======== Dataset records ========
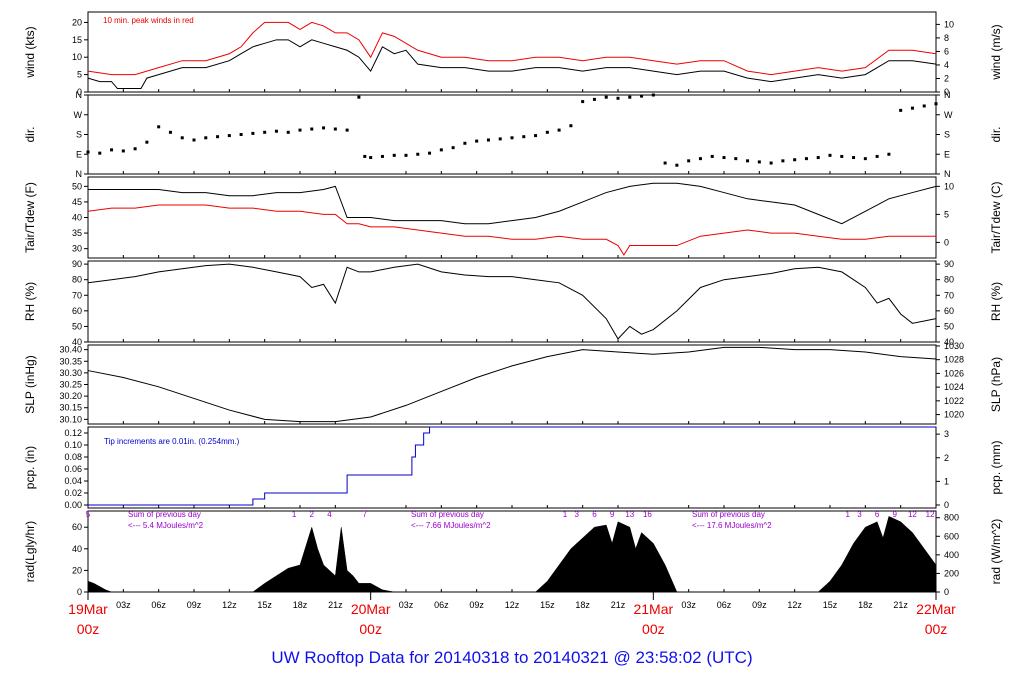 Image resolution: width=1024 pixels, height=700 pixels. What do you see at coordinates (653, 609) in the screenshot?
I see `x-major-date: 21Mar` at bounding box center [653, 609].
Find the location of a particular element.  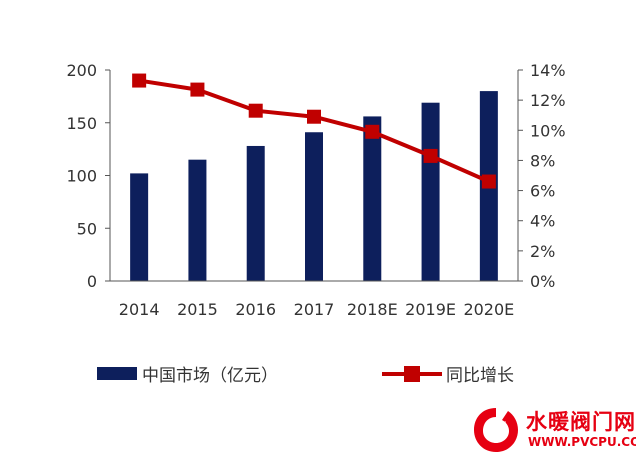

right-tick-label: 14% is located at coordinates (548, 70).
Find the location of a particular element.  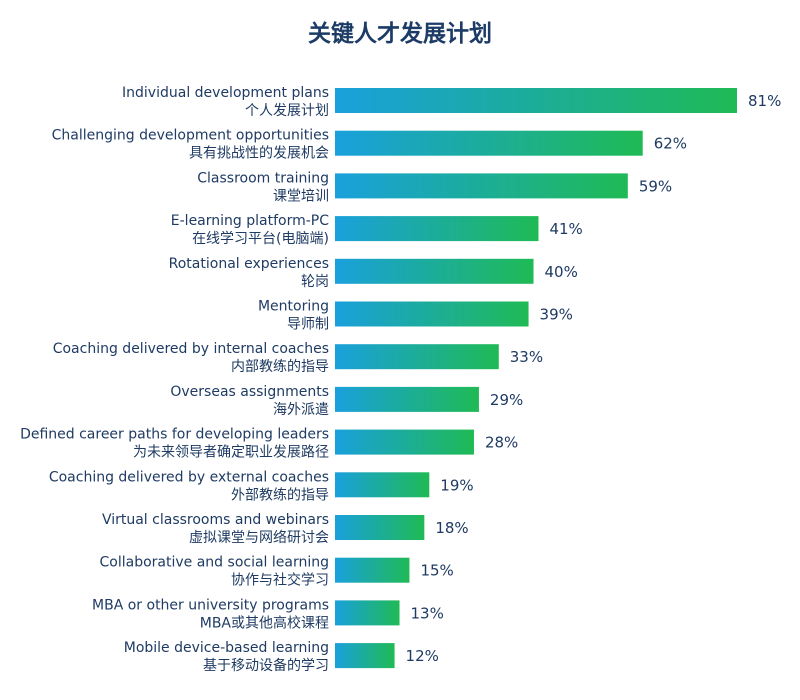

category-label-zh: 虚拟课堂与网络研讨会 is located at coordinates (259, 538).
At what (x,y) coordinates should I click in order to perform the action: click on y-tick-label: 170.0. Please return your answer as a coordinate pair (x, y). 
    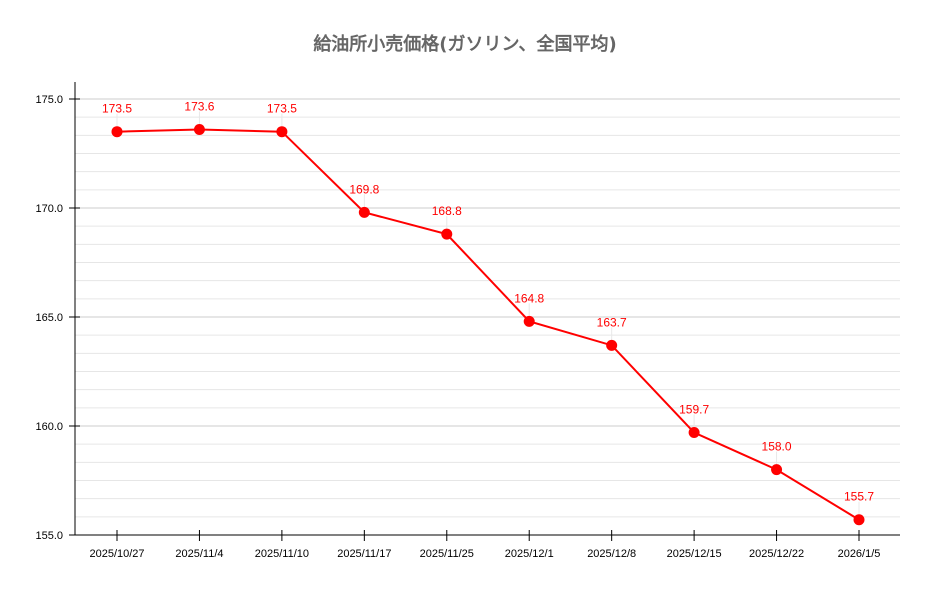
    Looking at the image, I should click on (49, 209).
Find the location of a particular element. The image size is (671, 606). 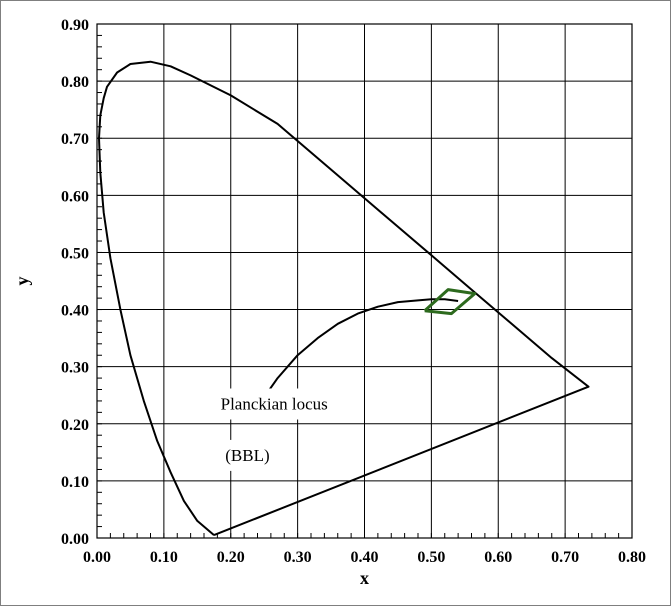

y-tick-label: 0.40 is located at coordinates (75, 312).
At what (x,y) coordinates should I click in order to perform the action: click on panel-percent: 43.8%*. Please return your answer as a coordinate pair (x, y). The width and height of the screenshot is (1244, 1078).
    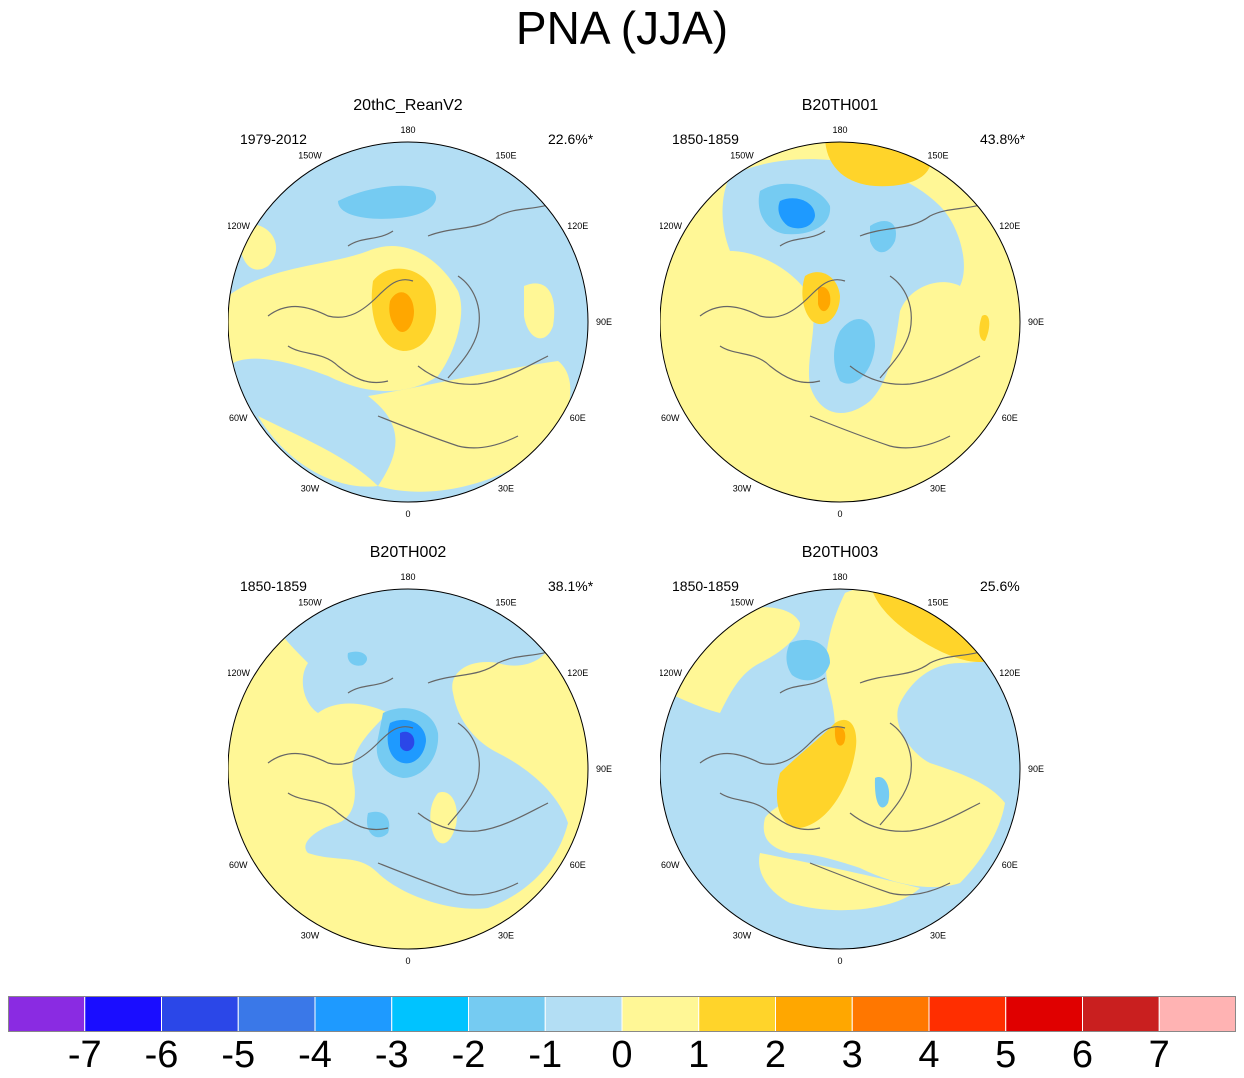
    Looking at the image, I should click on (1003, 139).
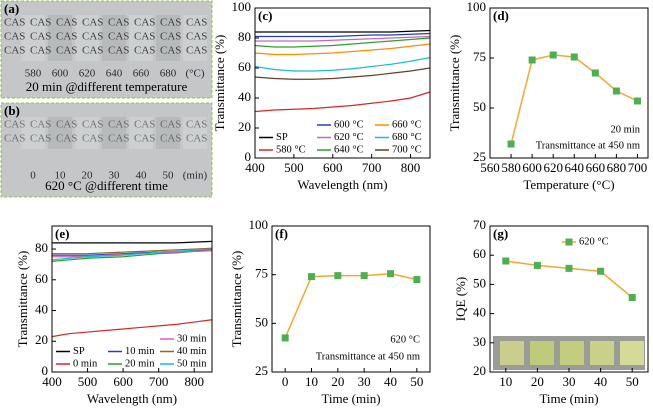 The height and width of the screenshot is (420, 653). Describe the element at coordinates (407, 138) in the screenshot. I see `legend-label: 680 °C` at that location.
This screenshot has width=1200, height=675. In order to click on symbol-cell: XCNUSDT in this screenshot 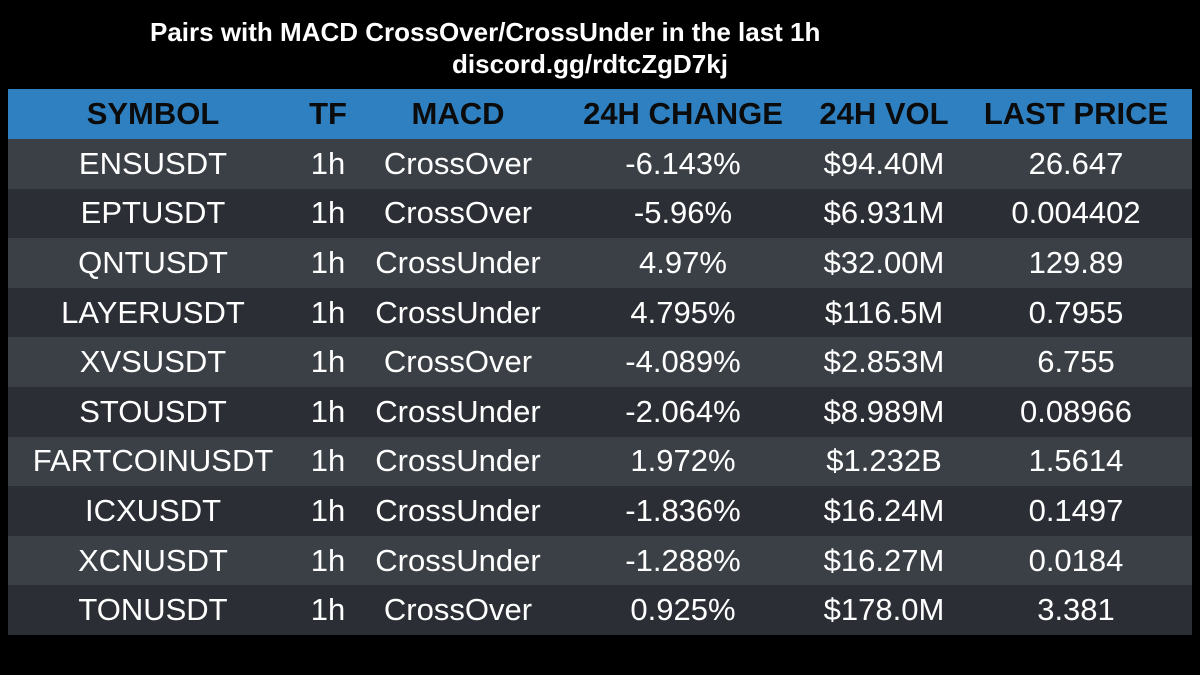, I will do `click(153, 560)`.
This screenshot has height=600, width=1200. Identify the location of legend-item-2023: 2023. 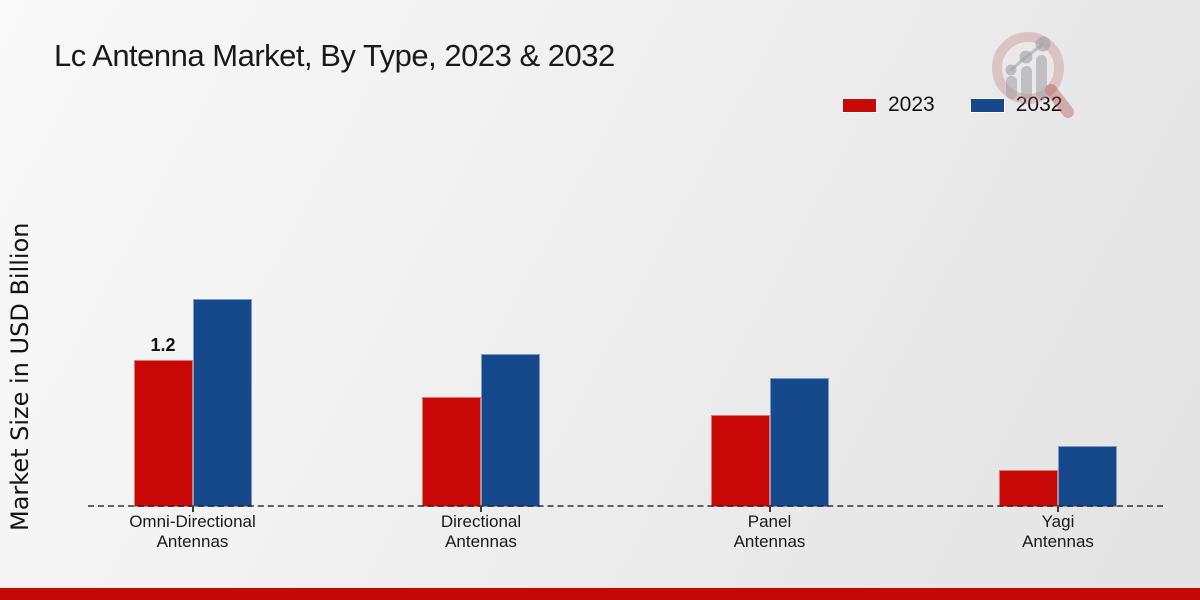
========
Can you replace "particular element" with "specific element" in the records, starting at the line that contains "on y-tick-label: 170.0." and ending at the line that contains "y-tick-label: 0.40 is", and return only those lines otherwise unchanged, leaving out the pictures?

» Written solution:
At what (x,y) coordinates should I click in order to perform the action: click on y-tick-label: 170.0. Please return your answer as a coordinate pair (x, y). 
    Looking at the image, I should click on (49, 209).
Find the location of a specific element. The image size is (671, 606). 

y-tick-label: 0.40 is located at coordinates (75, 312).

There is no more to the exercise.